L’eau du golfe multipliait, en les brisant, les reflets de ces millions de phosphorescences et paraissait rouler des torrents de pierreries à demi fondues. La réalité, dit-on, reste toujours au-dessous du rêve ; mais ici le rêve était dépassé par la réalité. Les contes des Mille et Une Nuits s’offrent rien de plus féerique, et le ruissellement du trésor effondré d’Haraoun al-Raschid pâlirait à côté de cet écrin colossal flamboyant sur une lieue de longueur.

Pendant le Ramadan, on jouit d’une liberté plénière ; la lanterne n’est pas obligatoire comme dans les autres temps ; les rues, brillamment illuminées, rendent inutile cette précaution de police. Les giaours peuvent rester à Constantinople jusqu’à ce que les dernières lumières s’éteignent, hardiesse qui ne serait pas sans danger à une autre époque. Aussi acceptai-je avec empressement la proposition que me fit un jeune Constantinopolitain, à qui j’étais recommandé, de descendre à l’échelle de Top’Hané, de fréter un caïque pour aller voir le sultan faire sa prière à Schiragan, et de finir la soirée dans la ville turque.

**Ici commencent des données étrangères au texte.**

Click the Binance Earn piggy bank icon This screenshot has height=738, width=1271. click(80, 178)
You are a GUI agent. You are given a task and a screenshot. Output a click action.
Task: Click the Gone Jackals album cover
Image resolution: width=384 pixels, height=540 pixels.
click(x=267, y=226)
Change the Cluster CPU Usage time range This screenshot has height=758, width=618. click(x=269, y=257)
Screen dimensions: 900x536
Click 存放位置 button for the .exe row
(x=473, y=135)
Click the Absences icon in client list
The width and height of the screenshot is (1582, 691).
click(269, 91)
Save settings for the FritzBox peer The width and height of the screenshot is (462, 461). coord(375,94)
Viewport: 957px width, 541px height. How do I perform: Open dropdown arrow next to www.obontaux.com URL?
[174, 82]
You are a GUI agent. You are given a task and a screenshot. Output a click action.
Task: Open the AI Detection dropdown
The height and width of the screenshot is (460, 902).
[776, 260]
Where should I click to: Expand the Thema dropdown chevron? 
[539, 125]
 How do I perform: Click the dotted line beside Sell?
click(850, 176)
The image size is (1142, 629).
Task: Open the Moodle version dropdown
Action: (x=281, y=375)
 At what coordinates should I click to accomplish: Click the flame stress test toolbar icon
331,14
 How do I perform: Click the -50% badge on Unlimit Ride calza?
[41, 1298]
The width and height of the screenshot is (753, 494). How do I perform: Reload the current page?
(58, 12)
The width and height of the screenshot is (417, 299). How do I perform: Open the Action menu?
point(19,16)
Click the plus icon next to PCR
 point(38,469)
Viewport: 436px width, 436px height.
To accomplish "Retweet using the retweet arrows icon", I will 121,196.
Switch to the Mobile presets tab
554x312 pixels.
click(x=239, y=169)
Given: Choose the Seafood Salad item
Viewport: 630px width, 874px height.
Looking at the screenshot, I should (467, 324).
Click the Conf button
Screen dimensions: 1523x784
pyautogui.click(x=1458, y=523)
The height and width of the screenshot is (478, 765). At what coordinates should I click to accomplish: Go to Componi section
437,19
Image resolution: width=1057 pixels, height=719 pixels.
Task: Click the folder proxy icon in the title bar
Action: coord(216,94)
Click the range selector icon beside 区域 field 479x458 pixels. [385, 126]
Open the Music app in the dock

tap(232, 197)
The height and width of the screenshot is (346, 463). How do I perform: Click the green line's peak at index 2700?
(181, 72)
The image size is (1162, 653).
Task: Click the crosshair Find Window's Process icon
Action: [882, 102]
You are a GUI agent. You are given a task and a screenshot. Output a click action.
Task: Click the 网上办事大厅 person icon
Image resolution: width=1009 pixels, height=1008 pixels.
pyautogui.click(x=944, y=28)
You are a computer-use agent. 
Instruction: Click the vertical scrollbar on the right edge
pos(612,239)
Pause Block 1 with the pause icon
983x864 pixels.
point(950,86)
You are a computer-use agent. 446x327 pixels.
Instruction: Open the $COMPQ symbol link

On descend de Péra à Top’Hané par une espèce de ruelle en montagne russe, assez semblable au lit d’un torrent à sec. Pour un pied parisien habitué aux élasticités du bitume, à la mollesse du macadam, cette dégringolade est un rude exercice. Grâce au bras que me donnait mon compagnon, très-expert dans la géographie des casse-cous de ce calvaire, j’arrivai au bas sans entorse, — résultat inespéré et surprenant. Je ne marchai même sur la patte d’aucun chien, et je ne me fis sauter aux jambes aucun de ces aimables animaux.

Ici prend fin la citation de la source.